◆ PROBLEM DETAILS
Convert the material from its first line through the line containing "click(x=190, y=18)" into a Markdown table with the columns Row and Line. Number each nonblank line, and leave the pictures out.

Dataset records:
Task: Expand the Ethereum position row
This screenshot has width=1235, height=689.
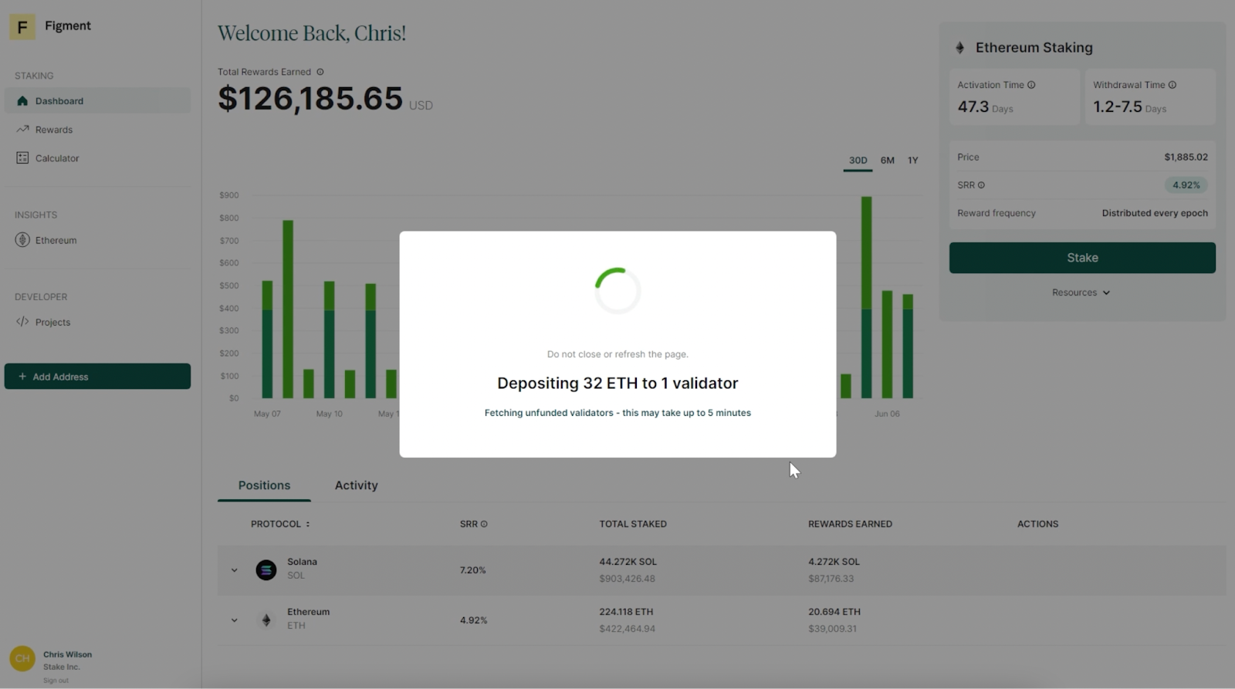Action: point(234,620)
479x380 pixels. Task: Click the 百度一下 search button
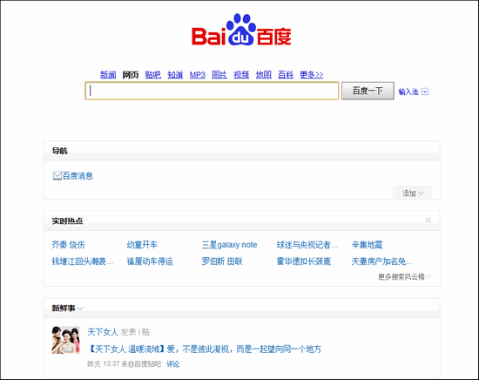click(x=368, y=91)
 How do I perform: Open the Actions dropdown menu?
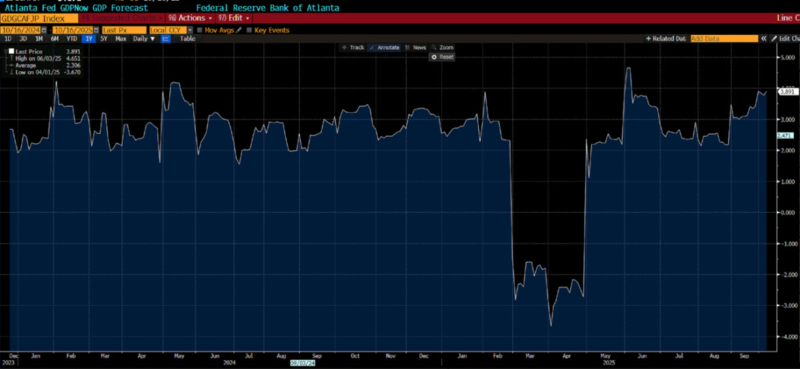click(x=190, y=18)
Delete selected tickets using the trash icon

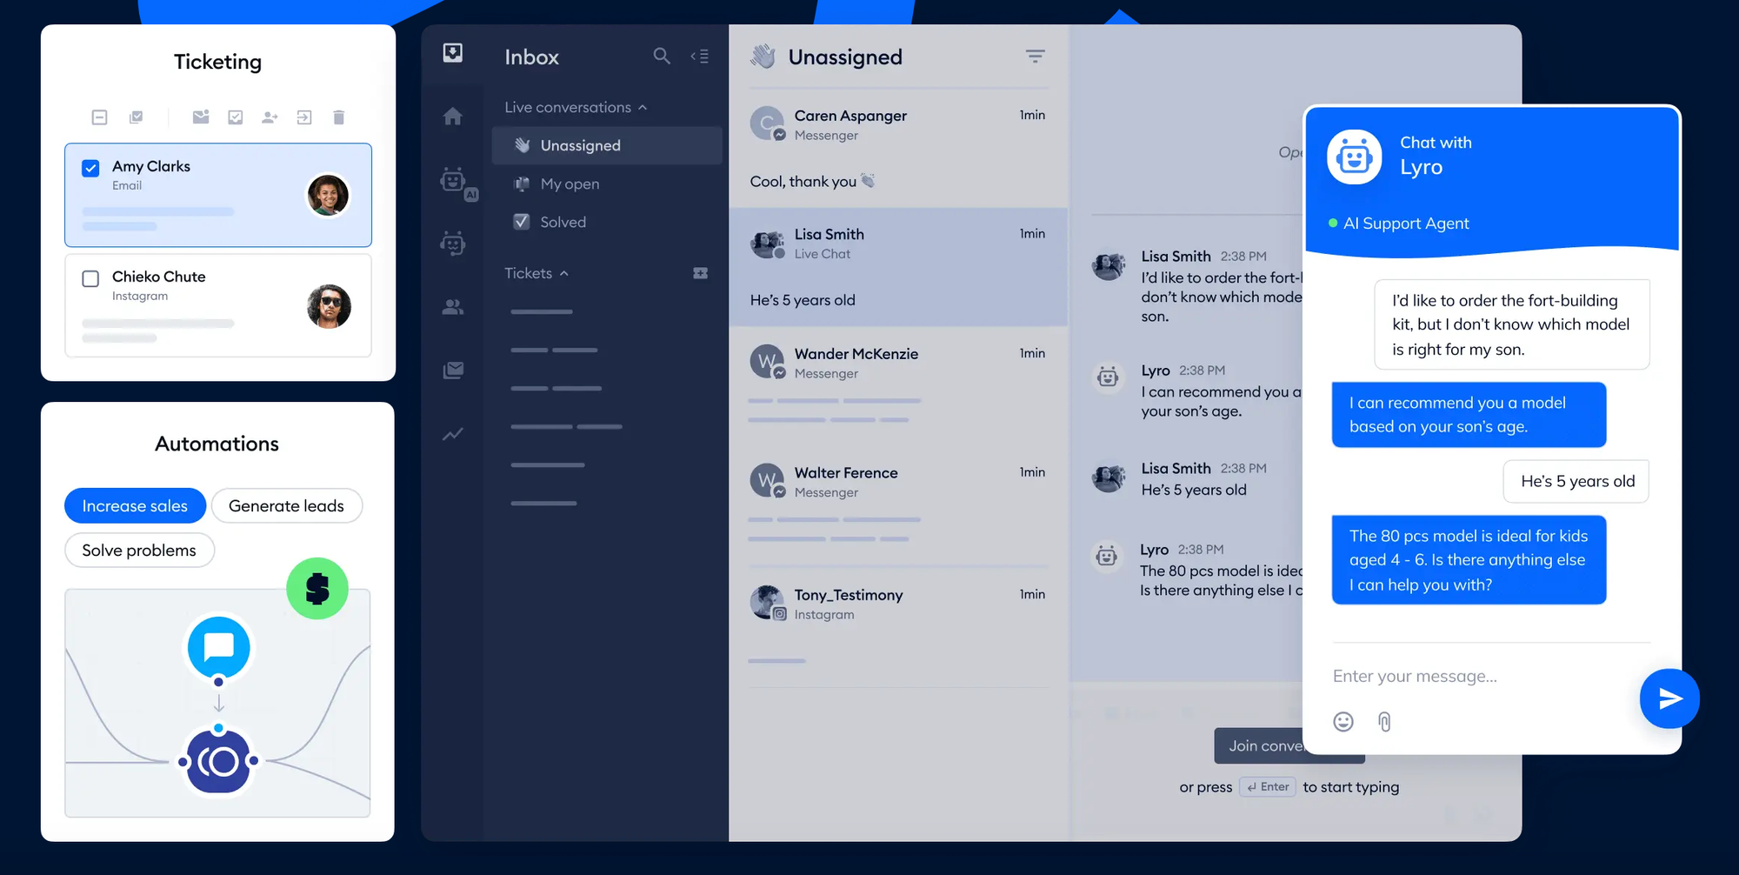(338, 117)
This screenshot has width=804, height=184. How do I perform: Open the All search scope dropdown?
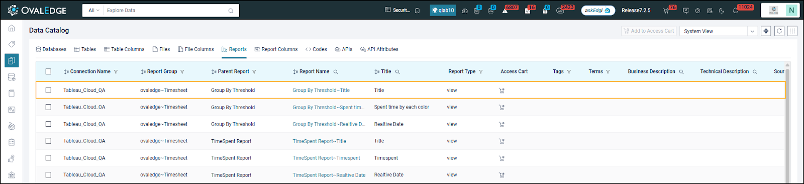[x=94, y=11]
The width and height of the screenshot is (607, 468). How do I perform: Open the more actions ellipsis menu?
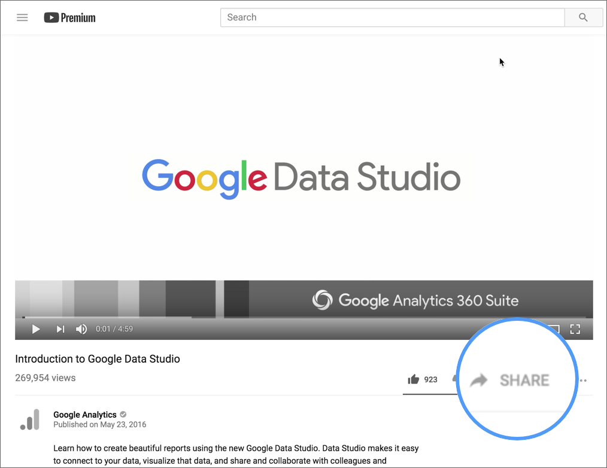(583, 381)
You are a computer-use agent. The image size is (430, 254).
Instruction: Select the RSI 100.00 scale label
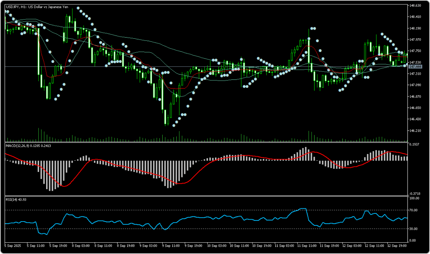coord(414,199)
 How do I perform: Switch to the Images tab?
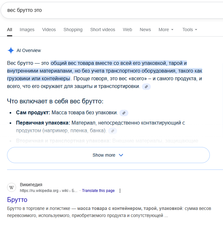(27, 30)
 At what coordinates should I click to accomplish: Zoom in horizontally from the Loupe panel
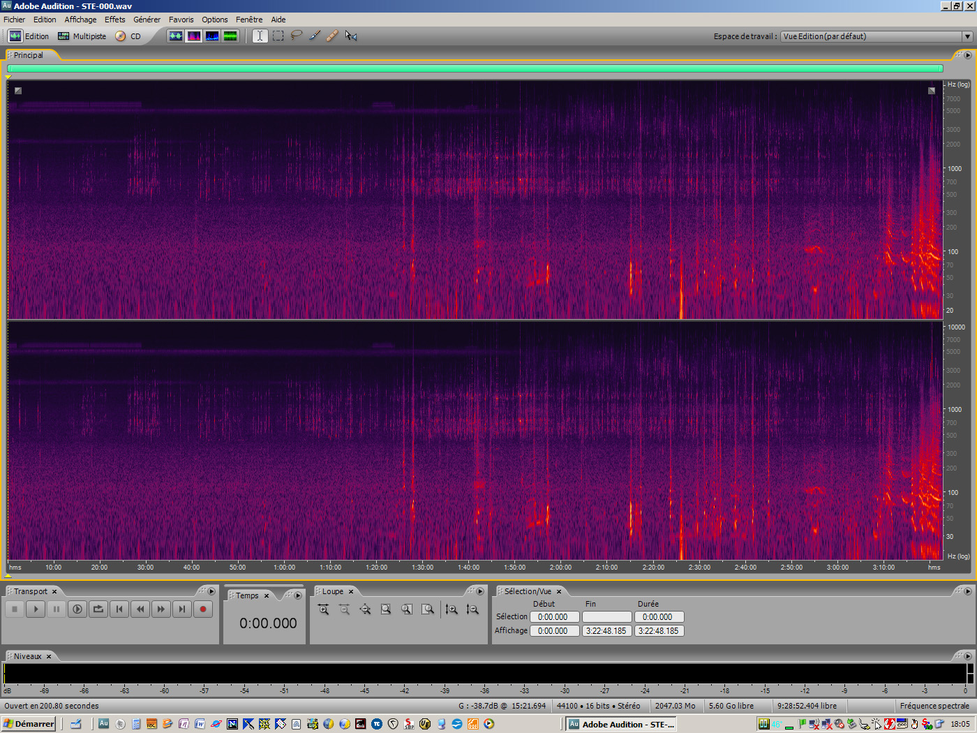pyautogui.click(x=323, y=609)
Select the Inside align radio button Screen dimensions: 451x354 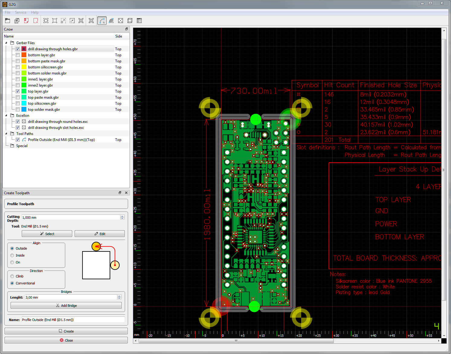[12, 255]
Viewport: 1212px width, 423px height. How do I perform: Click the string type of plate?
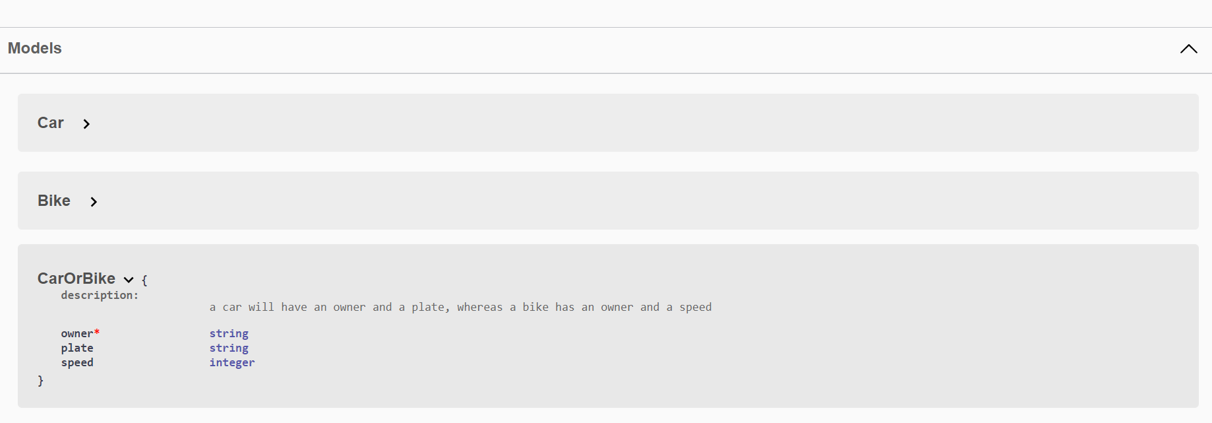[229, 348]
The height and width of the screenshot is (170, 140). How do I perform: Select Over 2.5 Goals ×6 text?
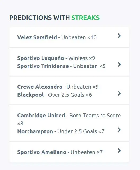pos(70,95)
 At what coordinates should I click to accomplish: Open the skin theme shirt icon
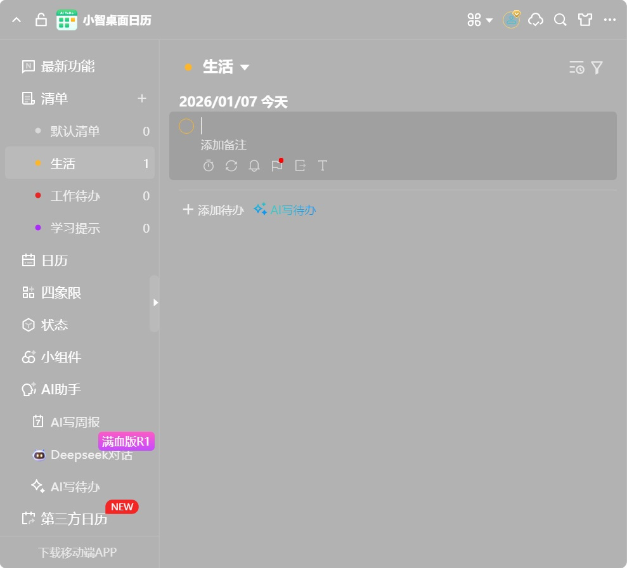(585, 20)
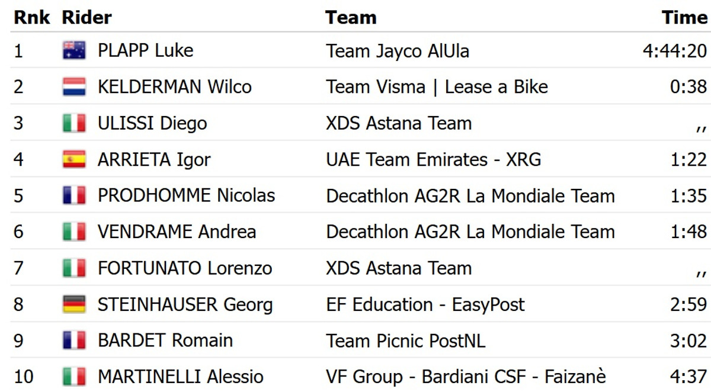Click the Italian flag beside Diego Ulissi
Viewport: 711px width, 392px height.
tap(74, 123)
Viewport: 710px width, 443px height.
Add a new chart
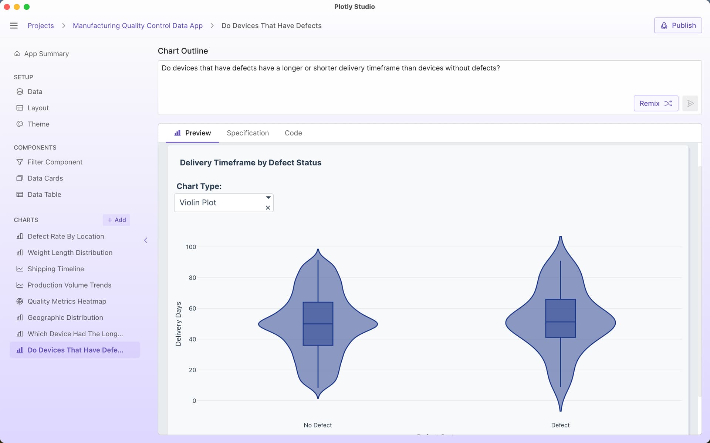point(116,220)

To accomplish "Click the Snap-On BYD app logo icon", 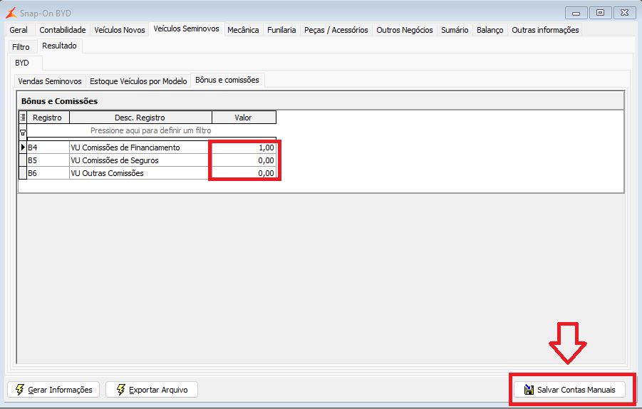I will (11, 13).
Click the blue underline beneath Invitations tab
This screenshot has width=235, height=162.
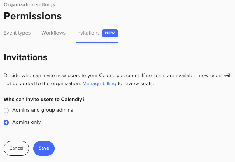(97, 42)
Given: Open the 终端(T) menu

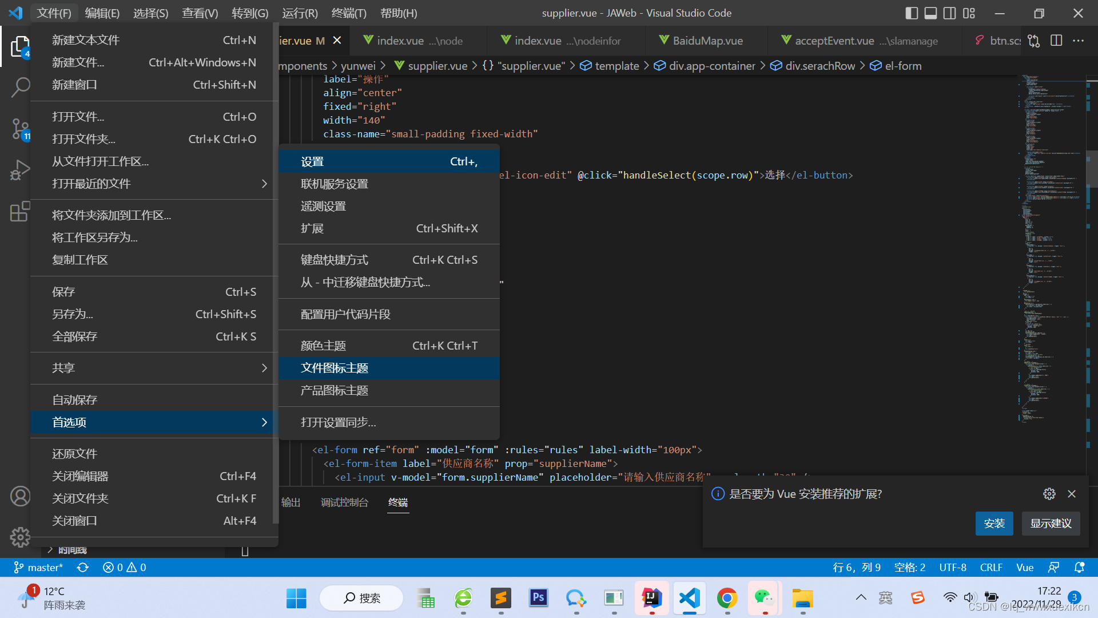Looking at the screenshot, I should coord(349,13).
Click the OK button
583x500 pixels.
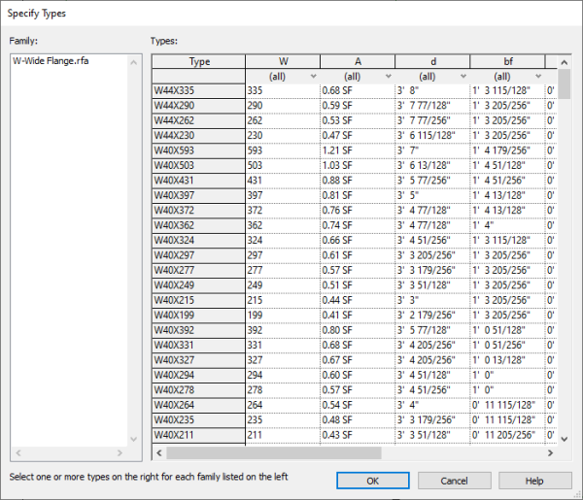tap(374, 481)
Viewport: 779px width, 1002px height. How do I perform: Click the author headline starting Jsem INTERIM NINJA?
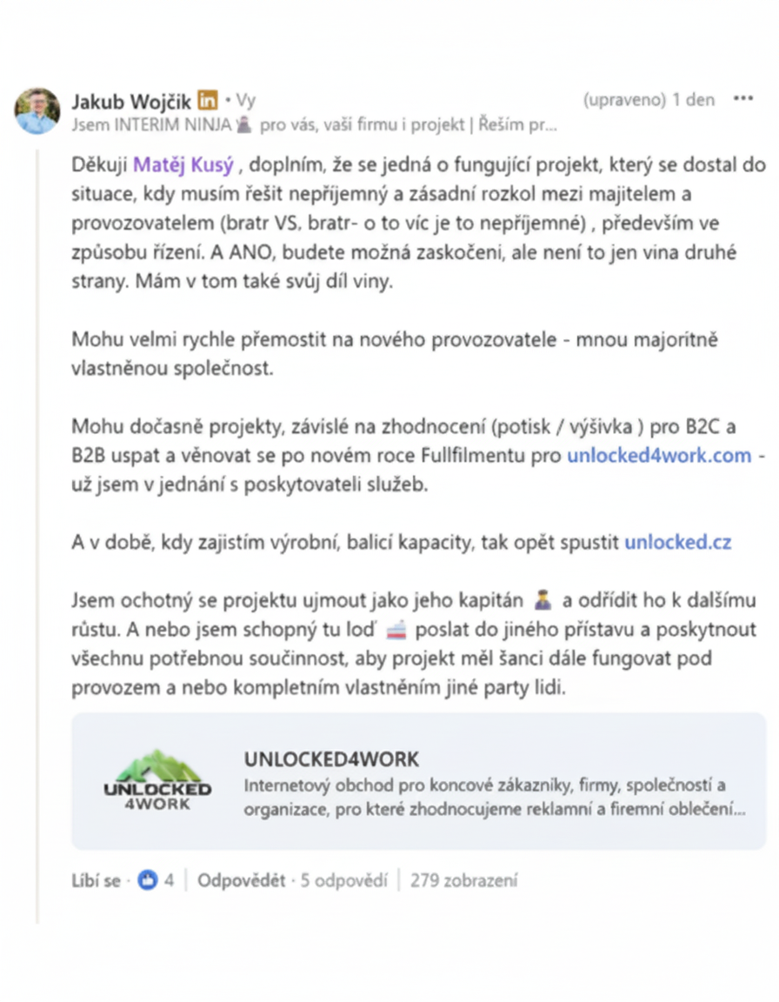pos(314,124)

◆ CORRECT OUTPUT
| Row | Line |
|---|---|
| 1 | Task: Expand the Ethereum position row |
| 2 | This screenshot has width=1235, height=689. |
| 3 | Action: point(234,620) |
| 4 | 479x380 pixels. Task: Click the 百度一下 search button |
| 5 | click(x=368, y=91) |
| 6 |  How do I perform: Open the Actions dropdown menu? |
| 7 | click(x=190, y=18) |